___ Record list ___
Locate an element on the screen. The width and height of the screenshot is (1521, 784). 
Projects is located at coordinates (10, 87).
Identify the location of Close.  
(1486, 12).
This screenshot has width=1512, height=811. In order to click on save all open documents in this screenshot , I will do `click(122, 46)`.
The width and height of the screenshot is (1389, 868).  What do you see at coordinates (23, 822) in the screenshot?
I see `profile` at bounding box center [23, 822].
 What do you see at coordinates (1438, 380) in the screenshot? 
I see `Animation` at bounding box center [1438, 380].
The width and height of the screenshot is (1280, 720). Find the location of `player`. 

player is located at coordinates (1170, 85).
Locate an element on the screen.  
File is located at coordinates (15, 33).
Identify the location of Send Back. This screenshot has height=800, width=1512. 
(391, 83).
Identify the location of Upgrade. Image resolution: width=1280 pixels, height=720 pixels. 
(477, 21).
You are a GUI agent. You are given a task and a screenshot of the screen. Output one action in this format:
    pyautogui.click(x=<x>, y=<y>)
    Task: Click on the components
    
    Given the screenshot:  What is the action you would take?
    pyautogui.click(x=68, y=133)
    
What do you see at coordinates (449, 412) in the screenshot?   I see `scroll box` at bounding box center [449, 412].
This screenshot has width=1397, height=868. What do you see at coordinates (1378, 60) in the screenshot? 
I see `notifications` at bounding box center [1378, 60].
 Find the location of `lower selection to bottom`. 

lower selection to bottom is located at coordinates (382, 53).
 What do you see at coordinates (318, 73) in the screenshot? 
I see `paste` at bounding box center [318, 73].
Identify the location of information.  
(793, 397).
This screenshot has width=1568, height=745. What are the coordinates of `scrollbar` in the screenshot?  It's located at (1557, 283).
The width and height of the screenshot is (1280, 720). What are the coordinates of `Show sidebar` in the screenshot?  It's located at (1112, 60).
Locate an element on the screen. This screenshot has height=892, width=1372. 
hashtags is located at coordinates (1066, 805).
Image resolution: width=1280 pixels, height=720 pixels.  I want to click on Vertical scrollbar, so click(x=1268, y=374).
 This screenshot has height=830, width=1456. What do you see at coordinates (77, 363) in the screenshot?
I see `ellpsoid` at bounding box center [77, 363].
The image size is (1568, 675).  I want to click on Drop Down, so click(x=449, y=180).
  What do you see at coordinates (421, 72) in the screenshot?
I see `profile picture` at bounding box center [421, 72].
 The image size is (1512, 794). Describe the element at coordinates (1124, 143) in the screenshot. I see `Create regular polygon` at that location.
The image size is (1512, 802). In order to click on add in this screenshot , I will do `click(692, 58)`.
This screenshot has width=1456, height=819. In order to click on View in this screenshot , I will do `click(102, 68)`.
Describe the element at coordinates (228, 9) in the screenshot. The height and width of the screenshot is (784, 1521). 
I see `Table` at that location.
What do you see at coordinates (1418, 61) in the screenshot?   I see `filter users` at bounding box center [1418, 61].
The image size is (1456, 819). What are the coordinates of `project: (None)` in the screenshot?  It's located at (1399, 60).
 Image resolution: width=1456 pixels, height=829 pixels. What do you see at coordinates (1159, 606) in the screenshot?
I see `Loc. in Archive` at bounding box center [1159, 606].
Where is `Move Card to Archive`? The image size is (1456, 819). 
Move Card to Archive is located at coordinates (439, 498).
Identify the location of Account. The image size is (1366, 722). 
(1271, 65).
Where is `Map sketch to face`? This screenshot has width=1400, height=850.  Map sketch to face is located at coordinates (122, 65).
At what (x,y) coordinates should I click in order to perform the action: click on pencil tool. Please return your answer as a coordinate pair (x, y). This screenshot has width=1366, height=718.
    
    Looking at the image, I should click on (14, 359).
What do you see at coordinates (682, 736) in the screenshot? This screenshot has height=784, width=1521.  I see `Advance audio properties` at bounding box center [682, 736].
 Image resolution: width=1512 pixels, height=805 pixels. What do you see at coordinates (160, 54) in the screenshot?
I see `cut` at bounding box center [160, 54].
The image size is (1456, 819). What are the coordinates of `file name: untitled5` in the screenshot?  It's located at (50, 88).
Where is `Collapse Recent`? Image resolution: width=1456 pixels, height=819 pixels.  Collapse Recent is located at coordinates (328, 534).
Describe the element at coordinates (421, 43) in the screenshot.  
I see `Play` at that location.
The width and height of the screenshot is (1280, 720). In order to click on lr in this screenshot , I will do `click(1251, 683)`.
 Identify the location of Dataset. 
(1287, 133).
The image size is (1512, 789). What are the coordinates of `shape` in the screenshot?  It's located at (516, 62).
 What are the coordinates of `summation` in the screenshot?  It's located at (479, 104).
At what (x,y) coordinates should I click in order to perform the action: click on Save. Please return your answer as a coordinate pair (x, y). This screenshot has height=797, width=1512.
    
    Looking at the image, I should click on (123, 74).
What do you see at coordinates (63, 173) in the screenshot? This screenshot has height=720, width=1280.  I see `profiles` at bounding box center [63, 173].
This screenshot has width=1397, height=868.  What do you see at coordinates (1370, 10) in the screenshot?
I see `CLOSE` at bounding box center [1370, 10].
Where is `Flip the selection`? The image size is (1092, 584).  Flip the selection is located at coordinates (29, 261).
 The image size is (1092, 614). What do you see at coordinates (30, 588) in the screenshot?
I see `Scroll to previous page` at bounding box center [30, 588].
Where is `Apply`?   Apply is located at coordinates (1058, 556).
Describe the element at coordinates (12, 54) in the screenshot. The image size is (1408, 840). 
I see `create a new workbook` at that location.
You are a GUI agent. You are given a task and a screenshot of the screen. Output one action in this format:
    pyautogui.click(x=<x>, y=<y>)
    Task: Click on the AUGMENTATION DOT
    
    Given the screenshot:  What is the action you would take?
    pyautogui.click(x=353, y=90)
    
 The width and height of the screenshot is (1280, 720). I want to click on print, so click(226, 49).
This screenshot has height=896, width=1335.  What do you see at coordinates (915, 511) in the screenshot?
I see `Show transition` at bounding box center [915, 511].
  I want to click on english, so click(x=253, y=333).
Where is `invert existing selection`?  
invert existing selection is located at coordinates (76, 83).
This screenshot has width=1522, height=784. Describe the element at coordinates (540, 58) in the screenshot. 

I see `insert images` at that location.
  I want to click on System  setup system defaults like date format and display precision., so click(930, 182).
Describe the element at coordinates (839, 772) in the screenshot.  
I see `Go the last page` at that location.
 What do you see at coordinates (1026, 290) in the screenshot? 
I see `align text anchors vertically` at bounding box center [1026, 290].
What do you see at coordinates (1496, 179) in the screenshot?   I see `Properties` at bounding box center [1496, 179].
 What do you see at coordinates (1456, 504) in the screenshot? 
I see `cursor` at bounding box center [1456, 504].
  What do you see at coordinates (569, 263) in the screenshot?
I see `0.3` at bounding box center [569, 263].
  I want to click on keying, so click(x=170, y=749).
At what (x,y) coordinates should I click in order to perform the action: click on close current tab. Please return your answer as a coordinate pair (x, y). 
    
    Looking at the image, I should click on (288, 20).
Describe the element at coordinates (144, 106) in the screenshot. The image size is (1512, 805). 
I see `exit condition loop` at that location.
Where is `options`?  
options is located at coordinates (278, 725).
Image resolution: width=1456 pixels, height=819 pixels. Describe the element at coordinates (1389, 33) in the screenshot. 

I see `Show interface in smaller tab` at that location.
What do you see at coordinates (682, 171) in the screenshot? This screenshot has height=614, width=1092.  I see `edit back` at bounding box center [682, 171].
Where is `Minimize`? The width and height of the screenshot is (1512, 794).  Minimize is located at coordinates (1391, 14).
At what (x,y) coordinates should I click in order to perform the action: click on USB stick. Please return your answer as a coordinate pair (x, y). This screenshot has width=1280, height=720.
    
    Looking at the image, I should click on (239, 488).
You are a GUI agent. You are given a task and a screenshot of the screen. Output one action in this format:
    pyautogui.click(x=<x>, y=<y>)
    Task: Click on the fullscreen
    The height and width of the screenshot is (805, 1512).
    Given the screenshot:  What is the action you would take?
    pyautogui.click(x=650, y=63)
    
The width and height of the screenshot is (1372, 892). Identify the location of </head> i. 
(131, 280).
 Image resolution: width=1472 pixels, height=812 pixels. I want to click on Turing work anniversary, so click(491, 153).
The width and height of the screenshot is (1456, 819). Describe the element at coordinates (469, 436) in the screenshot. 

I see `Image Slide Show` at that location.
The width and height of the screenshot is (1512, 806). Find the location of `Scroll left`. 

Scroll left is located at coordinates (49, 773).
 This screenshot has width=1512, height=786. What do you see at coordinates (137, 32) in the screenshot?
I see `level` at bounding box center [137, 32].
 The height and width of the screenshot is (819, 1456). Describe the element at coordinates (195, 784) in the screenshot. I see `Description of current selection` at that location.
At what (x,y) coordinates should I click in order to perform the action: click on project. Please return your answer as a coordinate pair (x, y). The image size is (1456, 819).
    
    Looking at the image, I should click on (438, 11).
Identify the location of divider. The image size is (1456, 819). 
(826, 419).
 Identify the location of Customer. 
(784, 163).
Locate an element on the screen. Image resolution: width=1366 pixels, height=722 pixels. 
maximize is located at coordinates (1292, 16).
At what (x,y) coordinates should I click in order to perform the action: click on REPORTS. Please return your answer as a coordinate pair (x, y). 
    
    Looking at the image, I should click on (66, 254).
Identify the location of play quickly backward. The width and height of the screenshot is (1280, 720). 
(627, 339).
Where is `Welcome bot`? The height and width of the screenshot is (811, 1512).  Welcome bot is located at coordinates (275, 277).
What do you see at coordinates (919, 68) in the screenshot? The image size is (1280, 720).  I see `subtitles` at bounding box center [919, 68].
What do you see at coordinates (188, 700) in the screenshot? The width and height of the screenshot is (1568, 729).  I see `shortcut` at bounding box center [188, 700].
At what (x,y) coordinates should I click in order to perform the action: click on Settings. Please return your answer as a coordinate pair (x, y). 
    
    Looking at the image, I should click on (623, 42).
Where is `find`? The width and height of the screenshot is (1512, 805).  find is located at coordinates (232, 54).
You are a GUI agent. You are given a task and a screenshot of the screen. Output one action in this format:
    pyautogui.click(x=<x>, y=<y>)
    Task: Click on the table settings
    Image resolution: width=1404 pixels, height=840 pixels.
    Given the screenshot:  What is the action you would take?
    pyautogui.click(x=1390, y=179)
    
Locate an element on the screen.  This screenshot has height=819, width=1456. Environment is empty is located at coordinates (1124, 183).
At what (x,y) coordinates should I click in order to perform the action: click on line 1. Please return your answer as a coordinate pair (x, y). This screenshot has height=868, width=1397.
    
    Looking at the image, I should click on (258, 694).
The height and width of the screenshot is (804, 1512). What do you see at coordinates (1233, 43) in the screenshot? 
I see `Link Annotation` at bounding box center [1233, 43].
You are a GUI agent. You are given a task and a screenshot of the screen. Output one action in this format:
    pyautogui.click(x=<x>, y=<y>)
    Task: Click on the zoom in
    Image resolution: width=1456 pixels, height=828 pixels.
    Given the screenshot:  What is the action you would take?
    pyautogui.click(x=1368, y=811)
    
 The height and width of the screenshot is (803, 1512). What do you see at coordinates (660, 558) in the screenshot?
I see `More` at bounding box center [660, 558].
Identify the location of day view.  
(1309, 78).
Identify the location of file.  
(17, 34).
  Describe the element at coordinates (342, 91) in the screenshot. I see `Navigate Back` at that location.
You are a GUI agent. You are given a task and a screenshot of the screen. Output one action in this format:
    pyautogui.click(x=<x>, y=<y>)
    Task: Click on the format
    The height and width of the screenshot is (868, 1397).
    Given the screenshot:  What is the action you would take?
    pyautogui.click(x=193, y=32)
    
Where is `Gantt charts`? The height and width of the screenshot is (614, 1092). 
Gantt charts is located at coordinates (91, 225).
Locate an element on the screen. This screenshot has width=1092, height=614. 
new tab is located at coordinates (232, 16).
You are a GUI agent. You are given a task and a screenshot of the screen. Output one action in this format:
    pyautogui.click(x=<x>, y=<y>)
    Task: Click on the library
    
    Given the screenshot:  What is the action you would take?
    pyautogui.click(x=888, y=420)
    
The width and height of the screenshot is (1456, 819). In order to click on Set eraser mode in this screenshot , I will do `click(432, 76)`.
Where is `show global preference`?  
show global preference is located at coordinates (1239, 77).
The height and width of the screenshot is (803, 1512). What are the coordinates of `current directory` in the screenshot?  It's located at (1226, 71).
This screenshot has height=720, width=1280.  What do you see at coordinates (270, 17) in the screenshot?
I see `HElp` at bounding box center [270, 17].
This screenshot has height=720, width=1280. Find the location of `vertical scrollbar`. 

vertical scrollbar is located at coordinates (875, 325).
___
● **Task to carry out**: Recast the lines from the one containing "has height=868, width=1397." through the one containing "center [1233, 43]." as a numbered list, omitting blank lines.

● **The answer**:
1. At what (x,y) coordinates should I click in order to perform the action: click on line 1. Please return your answer as a coordinate pair (x, y). This screenshot has height=868, width=1397.
2.     Looking at the image, I should click on (258, 694).
3. The height and width of the screenshot is (804, 1512). What do you see at coordinates (1233, 43) in the screenshot? 
4. I see `Link Annotation` at bounding box center [1233, 43].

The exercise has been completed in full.